No thrill ride on the Strip will scare the wits out of you as effectively as the Atomic Testing Museum. That’s not its purpose, of course. This is a science and history museum (an affiliate museum of the mighty Smithsonian Institution) covering the 50 years of atomic testing, from 1951 to 1992 (928 nuclear tests in all), that occurred in the desert outside Vegas. But there comes a moment in the exhibit when your heart will race, your stomach will drop down to your knees, and all at once the reality of the power of the nuclear bomb will hit you with the force of a nightmare. The moment comes early in the exhibit. After an effective and dramatic retelling of the history that led up to the invention of the bomb, you’ll be ushered into a small room resembling a concrete bunker for a video about the testing, with shots of actual explosions. As the mushroom cloud rises in front of you, the lights flash a blinding white, subwoofers send vibrations to the center of your sternum, your bench shakes, and air cannons blast you with wind. It’s intense.

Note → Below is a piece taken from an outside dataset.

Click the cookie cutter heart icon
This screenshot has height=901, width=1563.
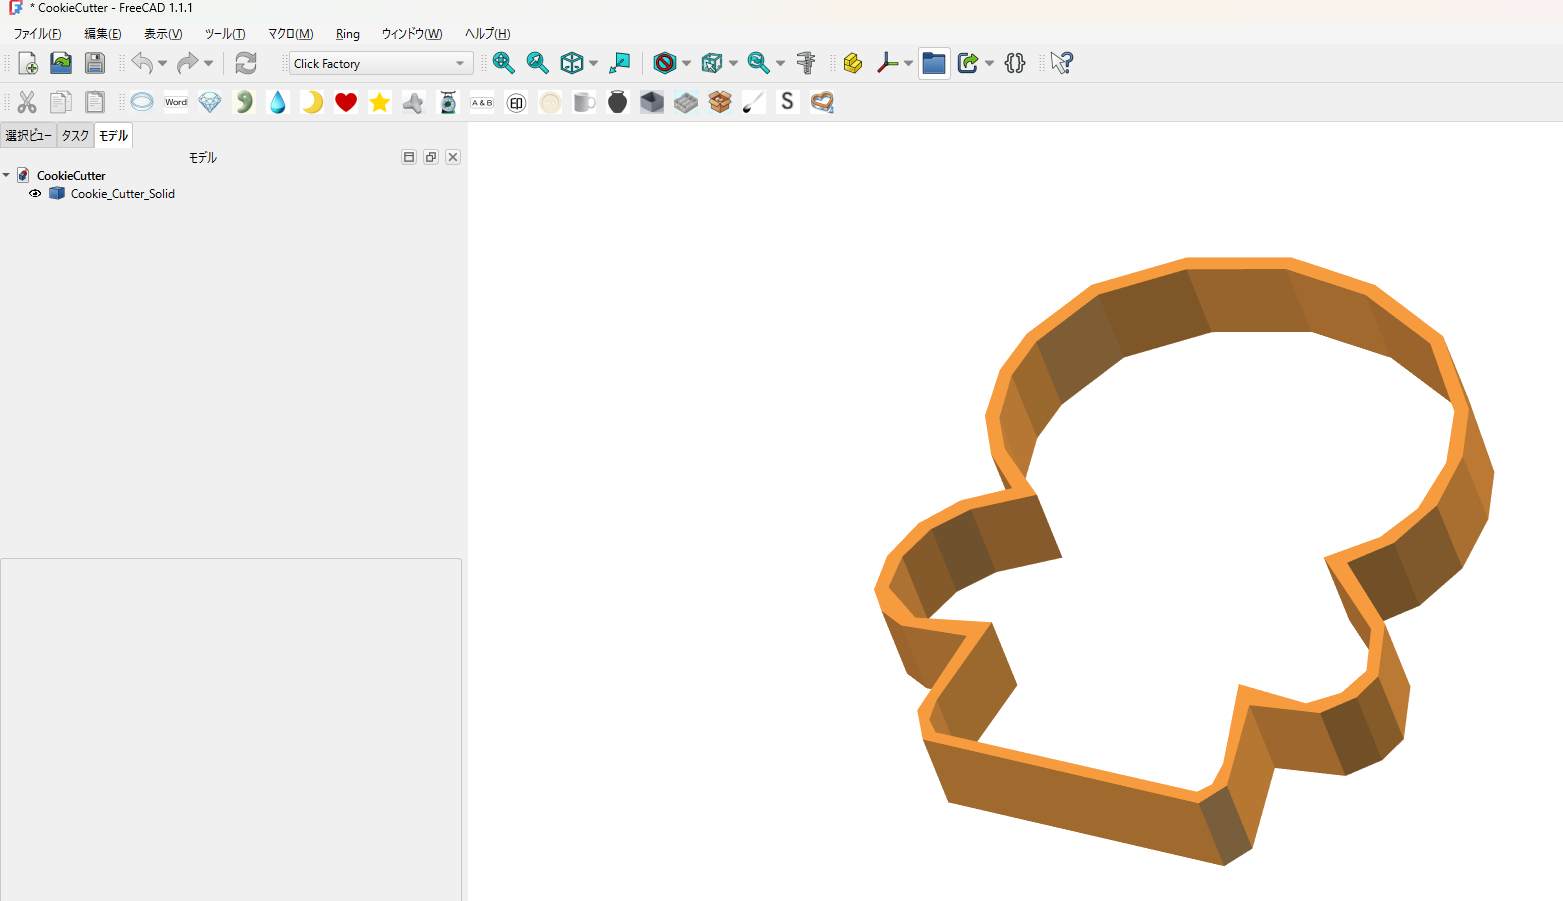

After that wrenching start the rest of the exhibit helps visitors put into context what they’ve seen. You’ll learn about the physics behind the bomb; the myriad of innovations, from high-speed photography to bigger drills, that emerged from the scientific work going on at the testing site; and the cultural “fallout,” if you will, of the Cold War, from advertisements glamorizing the bomb to panic-provoking bomb shelters. Iconic items from the test site—a decoupler, a massive drill bit, a farm silo—are interspersed with news clips and state-of-the-art, truly whiz-bang, interactive exhibits. Pull your attention from these, however, if a docent happens by. Many of these volunteers are former employees of the Testing Site; no they don’t glow, but get one talking and they’ll regale you with insider’s tales of what it was like to wrestle with the bomb, live in its shadow, and work for the government.